Executive Protection Tip #1: Ask questions early (and often)
Whether you are starting an EP program or just looking to tune up a preexisting plan, the first step we take is to conduct a thorough risk analysis. You need to identify the individuals who are critical to your organization, assess the impact to the corporation if they were lost and examine the risks that each of those people faces.
Is there a history of threats against any of these individuals?
Do they travel regularly to dangerous places?
To what kinds of crimes or dangerous situations are they most vulnerable?
Some executives keep a very low profile. Others, such as Donald Trump and Richard Branson, aggressively court media attention and risk attracting the notice of undesirables as well as fans.
Once you have determined the individuals who need protection, you need to know everything about their public and private lifestyles. This is called creating a “principal profile,” and it requires the executive’s full cooperation.

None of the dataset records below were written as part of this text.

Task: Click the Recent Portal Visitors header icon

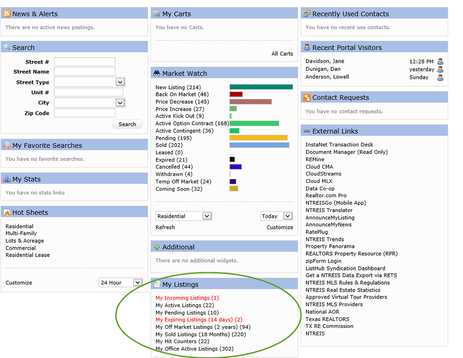Action: click(x=306, y=47)
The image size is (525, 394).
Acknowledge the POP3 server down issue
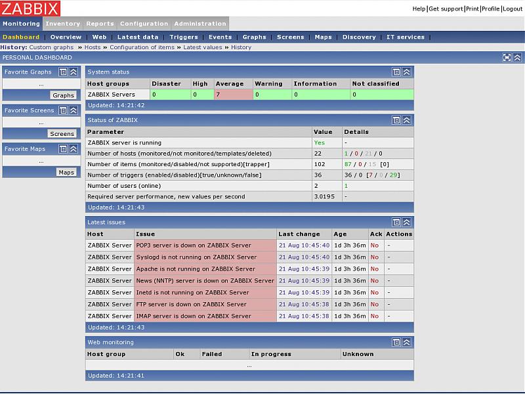[x=374, y=246]
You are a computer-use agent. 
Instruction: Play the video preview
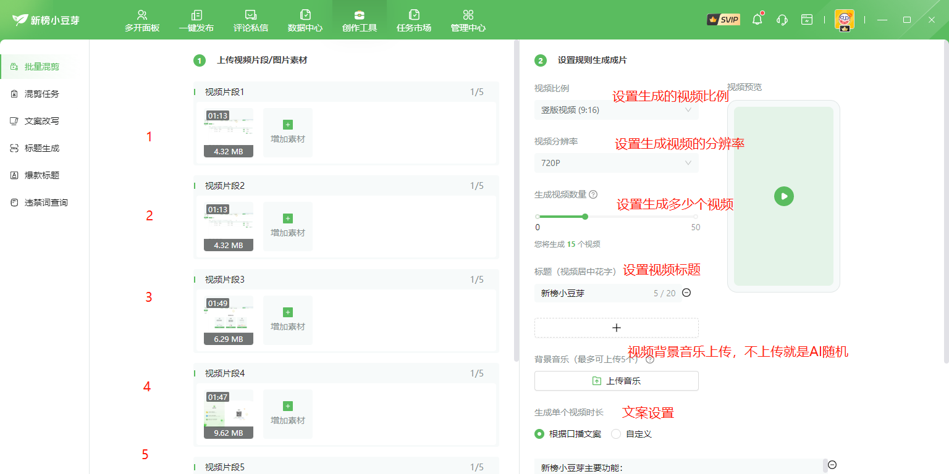783,196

You need to know everything about his work and home lives—everything from detailed information about his home, his family’s habits and any organizations and clubs he frequents. It’s also important to investigate how easy it is for outsiders to get information on your principal and his family.

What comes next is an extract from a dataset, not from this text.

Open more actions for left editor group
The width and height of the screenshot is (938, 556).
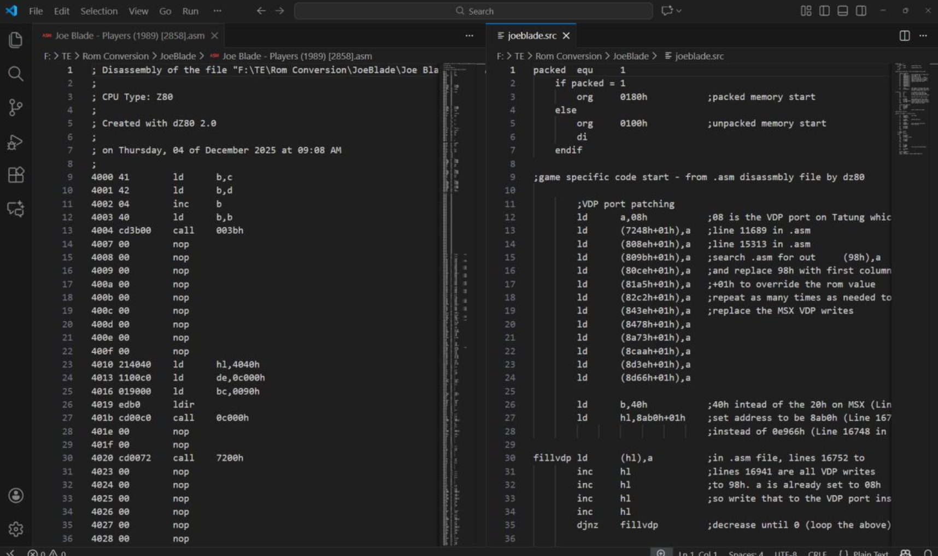tap(469, 36)
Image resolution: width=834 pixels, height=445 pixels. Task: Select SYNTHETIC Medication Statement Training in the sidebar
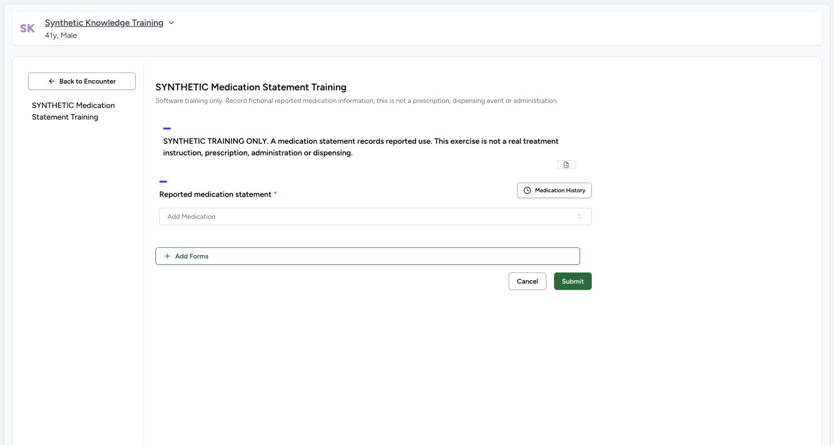tap(73, 111)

Arnette Heintze, director of security with a Fortune 100 company and a retired U.S. Secret Service special agent in charge, advises doing a little online surfing. “Some companies are way too proud about putting everything they can about their executive and his family up on their website,” says Heintze. “If someone is stalking a certain CEO, he can find out a lot of information on the Web.” (If there is a lot there, the protection team needs to educate the marketing and communications staffs about what publicized personal details could put an executive at risk.)
Based on what the protection team learns about its subjects, We will start to get a picture of what kinds of security measures you’ll need to take. Some companies find that their executives need very little protection. Others need a 24/7 command post set up in their home. You should also consider whether your industry has a standard for executive protection. Companies in high-risk industries might find that there are some common levels of protection used for their executives. For example, executives at large financial services companies might have panic alarms in their homes as a standard security protocol. We are familiar with common protective measures in many industries.